Se había quedado dormida sobre su chapuza y ya llegaba apretada a su cita de las cuatro y media, que era a las cuatro en punto. Legañosa, con los pantalones estirados y aliento de haber tenido pesadillas, cala sus labios secos con un poco de café de ayer. Caen unas gotas en la camiseta, pero no le importa. Mira por la ventana y apresta. Pañuelos, monedas para el viaje, abrigo. Llaves. Resbalan sus zapatillas y resuena la puerta. Mierda, la carta. “Mañana”, piensa. En la calle mira al cielo. Chorro de lluvia fría en la cara. En marcha.
Mañana irán a cenar. Le gusta estar ocupada. Estar horas de pie, montando suculentos alimentos para agasajar a sus invitados, fotografiar sus creaciones y coleccionarlas en un modesto álbum de recetas. ¡Zas! Un simple vistazo y recuerda todos los ingredientes. Y las opiniones de las bocas hambrientas, por supuesto. Le encanta estar horas de pie, preparando la mesa, bailando la música que pondrá de fondo, cantando ninguna letra en particular. El pensamiento vuela. Entonces llega el día.
Hoy
Juan se hace el tímido. Se sitúa en la esquina izquierda de la mesa, un poco apartado. Iván habla mucho, a veces demasiado. En el centro de la mesa Esther que, llena de jolgorio, deslumbra a todos con su labia pícara e inocente. Iris no habla mucho, pero sus miradas lo dicen todo. Si no picáis, preguntar al muchacho de la esquina contraria a la de Juan. Sus ojillos no se separan ni un instante del rostro de Iris. Desconsolado, Pepe se arremolina en el nido del poco pelo que le queda, con el sentido de la escucha muy evolucionado. La anfitriona es la única realmente apartada de la mesa. Medio mordiéndose la lengua admira la colección de vinilos de la biblioteca, pasando la yema de los dedos suavemente por cada una de las fundas y susurrando los nombres de los artistas. Se decide por uno y lo guarda bajo su brazo desnudo. Con los pies escondidos logra zafarse del murmullo como una felina. El pasillo está oscuro. Palpa relieves, se agacha y encuentra el viejo tocadiscos que buscaba. Sonríe en la oscuridad al escuchar el sonido de la aguja.
"Oh, Marie"(pincha y escucha cómo se sienta en el suelo)
Marie se sienta en el suelo y rodea sus piernas con los brazos. Desde la distancia, y con el corazón inquieto, suspira por Juan el tímido; las cejas torcidas, las pupilas brillantes y la cabeza maquinando películas eróticas nunca hechas.
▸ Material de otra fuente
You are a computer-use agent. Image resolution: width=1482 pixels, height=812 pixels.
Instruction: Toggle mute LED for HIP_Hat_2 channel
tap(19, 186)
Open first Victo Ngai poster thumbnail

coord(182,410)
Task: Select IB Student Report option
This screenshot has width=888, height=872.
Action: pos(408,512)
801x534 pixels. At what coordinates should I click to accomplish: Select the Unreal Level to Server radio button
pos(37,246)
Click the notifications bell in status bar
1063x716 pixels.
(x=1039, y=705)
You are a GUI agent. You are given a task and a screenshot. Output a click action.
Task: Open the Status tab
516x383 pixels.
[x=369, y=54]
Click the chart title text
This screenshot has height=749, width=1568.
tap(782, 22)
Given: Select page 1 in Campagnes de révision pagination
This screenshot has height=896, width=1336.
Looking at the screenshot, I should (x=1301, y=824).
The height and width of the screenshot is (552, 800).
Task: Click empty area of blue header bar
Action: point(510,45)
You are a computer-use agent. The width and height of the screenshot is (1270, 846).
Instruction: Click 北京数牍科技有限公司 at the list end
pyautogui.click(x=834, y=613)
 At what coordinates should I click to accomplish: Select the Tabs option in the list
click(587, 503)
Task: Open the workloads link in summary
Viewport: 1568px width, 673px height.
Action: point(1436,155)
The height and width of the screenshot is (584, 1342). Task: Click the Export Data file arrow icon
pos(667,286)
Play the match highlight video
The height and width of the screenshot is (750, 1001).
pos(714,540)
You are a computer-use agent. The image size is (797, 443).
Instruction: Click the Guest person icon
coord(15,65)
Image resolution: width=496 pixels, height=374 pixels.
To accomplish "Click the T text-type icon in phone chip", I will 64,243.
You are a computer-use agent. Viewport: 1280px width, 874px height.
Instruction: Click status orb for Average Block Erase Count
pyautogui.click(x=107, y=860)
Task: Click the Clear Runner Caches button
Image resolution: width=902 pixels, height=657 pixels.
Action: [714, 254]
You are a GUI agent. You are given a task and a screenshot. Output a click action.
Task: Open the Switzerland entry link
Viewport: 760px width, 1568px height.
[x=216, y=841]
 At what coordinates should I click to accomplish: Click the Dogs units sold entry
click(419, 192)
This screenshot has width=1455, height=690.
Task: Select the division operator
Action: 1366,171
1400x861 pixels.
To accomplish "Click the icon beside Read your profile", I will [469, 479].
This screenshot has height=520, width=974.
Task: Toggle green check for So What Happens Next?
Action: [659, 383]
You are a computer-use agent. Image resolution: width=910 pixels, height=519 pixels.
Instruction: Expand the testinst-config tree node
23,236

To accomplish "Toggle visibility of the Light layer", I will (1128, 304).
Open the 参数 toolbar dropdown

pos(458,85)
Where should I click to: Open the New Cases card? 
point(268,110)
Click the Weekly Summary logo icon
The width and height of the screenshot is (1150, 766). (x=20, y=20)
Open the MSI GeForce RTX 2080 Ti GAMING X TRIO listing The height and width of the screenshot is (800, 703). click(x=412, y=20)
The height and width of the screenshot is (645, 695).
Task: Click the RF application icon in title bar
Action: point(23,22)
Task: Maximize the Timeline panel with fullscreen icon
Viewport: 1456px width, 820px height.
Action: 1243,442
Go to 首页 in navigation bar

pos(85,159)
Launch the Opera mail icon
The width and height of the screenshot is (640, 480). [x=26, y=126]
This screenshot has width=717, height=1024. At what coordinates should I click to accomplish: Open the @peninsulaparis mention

Se le da bien cenarse con los ojos a sus tímidos preferidos, pero nunca se le dio bien acercarse e invitarles a un mosto. Desde el salón nadie la echa de menos, mientras bailan sus cuerpos con canapés en la boca.
(...)
Escucha con ella el tema, hasta que se apague la música.
(...)
¡Pum! Resuena la puerta al cerrarse. Los pasos y las risas se diluyen por las escaleras. Sonido vacío, silencio, desamparo. Al final los huéspedes se libraron de fregar los platos.
Mañana
La mesa no se volverá a llenar de ruidos, de vasos brindando ni de cuerpos en movimiento, ni siquiera de voces dicharacheras ni de silencios cómplices. Supongo que habrá influido la mudanza. Aún le queda por aprender, pero echa de menos. Sin embargo, no sabe qué. Piensa que será aquello que nunca tuvo. Sentir nostalgia por algo que nunca viviste suena un poco estrafalario y rebuscado. No es la única que lo siente. Yo lo sé todo sobre ella. Tres años y medio sin quitar el ojo del objetivo han surgido efecto. Soy la novena persona de la mesa, el que no come. El observador.
El mismo lugar es la misma persona. Marie siempre sintió la necesidad de compartir platos y cubiertos. Cruzarlos y ponerlos parejos en el fregadero. Pinchar vinilos y enamorarse en la distancia. Ahora que se ha ido la echo de menos. Siento nostalgia por algo que nunca tuve.
Un día nos cruzamos en la calle y nos quedamos un rato mirándonos ciegamente.